The genera of a family are distributed in much the same fashion as the species of a genus, but, as a rule, much more widely. While no genus of terrestrial mammals is cosmopolitan (i.e. universally distributed), at least as genera are defined and limited by most modern systematists, certain families are represented in every continent. If the extremely peculiar and isolated Australian continent be excepted, the number of such cosmopolitan families is considerable and wide separation between the genera is frequent. Of the camel family, for instance, one genus, that of the true Camel (Camelus), is confined to the northern hemisphere and the Old World, the other (Lama), comprising the Llama, Guanaco, etc., is found only in the southern hemisphere and the New World. Less extreme instances of the discontinuous distribution of a family are common enough.

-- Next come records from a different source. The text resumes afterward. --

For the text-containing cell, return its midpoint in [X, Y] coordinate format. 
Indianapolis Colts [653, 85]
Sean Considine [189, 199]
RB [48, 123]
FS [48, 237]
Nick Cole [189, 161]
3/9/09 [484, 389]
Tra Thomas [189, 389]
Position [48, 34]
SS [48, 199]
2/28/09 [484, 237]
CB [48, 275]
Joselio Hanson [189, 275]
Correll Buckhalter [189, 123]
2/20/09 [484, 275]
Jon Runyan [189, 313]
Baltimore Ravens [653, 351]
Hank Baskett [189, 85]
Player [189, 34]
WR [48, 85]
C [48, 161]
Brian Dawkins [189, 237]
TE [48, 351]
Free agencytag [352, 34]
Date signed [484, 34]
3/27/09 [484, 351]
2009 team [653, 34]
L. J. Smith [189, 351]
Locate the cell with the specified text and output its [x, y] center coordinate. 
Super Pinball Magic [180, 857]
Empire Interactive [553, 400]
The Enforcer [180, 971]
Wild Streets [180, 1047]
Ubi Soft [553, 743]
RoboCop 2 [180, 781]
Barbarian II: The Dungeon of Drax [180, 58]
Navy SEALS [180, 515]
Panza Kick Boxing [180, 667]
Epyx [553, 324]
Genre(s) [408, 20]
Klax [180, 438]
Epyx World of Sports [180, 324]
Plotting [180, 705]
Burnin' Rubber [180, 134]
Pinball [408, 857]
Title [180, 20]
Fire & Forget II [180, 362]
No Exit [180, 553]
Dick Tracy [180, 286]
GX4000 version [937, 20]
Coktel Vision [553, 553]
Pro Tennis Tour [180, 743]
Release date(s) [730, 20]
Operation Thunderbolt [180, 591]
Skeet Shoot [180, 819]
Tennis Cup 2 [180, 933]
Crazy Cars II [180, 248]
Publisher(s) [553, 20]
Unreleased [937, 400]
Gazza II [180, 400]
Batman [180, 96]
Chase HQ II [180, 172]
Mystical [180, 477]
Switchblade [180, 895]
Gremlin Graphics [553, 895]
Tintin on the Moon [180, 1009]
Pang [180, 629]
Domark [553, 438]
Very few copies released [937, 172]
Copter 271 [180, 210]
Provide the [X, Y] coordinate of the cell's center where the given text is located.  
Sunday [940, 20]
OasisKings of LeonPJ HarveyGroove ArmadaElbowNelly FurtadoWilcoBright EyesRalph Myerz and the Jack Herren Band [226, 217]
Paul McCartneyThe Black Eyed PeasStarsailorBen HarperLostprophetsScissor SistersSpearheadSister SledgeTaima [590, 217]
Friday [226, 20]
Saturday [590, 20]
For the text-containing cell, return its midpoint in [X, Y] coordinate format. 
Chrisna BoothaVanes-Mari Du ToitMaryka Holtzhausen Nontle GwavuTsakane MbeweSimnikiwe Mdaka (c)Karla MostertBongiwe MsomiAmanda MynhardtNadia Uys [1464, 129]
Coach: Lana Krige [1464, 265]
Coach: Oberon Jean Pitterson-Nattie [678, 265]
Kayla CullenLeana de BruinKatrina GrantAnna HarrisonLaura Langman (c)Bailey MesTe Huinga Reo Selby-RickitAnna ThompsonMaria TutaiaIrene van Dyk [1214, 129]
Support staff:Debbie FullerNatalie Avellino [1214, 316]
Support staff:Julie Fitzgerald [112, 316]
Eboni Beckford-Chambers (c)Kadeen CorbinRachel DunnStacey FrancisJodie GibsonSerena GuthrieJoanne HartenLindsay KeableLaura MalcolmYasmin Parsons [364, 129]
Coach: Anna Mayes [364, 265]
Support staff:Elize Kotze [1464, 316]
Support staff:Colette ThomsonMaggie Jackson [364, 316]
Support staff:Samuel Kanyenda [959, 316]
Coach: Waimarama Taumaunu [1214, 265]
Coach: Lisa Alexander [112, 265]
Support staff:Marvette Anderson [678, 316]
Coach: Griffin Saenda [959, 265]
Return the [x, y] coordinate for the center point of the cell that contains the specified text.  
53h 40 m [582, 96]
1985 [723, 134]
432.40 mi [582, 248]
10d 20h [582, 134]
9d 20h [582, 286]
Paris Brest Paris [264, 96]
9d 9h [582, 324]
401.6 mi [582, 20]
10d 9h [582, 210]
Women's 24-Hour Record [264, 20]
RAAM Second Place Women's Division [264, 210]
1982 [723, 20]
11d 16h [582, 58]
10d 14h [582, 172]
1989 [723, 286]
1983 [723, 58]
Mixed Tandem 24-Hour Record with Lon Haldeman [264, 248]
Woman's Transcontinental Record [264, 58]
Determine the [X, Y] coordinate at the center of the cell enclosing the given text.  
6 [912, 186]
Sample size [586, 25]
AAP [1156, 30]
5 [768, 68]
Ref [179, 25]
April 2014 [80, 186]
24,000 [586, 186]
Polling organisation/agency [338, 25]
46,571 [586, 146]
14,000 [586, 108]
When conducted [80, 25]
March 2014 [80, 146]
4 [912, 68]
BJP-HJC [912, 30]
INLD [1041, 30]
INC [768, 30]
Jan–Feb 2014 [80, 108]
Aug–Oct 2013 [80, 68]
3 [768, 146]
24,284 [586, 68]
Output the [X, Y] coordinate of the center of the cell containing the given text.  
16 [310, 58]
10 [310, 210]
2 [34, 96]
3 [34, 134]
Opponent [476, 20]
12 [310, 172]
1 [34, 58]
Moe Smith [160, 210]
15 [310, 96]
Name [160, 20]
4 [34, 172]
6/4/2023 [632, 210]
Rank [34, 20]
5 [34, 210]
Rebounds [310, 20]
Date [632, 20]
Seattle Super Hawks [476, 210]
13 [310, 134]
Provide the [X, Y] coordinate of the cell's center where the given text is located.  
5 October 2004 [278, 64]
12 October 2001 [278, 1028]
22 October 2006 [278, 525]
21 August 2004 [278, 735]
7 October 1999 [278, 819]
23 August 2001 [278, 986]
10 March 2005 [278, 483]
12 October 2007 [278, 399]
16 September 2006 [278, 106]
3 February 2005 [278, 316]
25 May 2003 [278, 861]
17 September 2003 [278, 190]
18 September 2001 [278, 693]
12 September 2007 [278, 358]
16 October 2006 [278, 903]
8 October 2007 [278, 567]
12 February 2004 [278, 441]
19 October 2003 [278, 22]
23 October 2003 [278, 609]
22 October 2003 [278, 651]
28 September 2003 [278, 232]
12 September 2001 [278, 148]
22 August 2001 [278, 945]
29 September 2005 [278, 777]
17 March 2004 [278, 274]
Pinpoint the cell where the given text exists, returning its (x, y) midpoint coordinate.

The principles of distribution are the same when applied to families and orders. Most of the mammalian orders are very widely distributed and many are cosmopolitan, except for Australia, though some are confined to one or two continents. The monotremes are limited to Australia and Tasmania, the marsupials to Australia and the Americas, the edentates to the latter, the elephants and hyracoids to Africa and Asia. Carnivores and rodents, on the contrary, are found in every continent, even Australia.

We have next to inquire what is the nature of the obstacles or barriers that prevent the indefinite spread of terrestrial mammals, so that the mammalian fauna of the whole earth, and even of a single continent, is not uniform, but highly variegated. The rate of multiplication of animals is so rapid that, under normal conditions, the animal population is always pressing hard upon the means of subsistence and every species that is increasing in numbers must constantly extend its range in search of food. Every species would increase indefinitely, if there were no countervailing checks. Were all the young to survive and breed in their turn, “even large and slow-breeding mammals, which only have one at a birth, but continue to breed from eight to ten successive years, may increase from a single pair to 10,000,000 in forty years” (Wallace). Evidently, a species must spread from its place of origin until stopped by insuperable obstacles, the most obvious of which are wide seas. A few land mammals are not only excellent swimmers, but will cross straits without hesitation, as the Guanaco has been seen to swim the Straits of Magellan; for the great majority, however, a very few miles of sea form an impassable barrier. As was shown above, a broad or deep river is sufficient to limit many species, as the Santa Cruz River in Patagonia marks the southern boundary of the armadillos.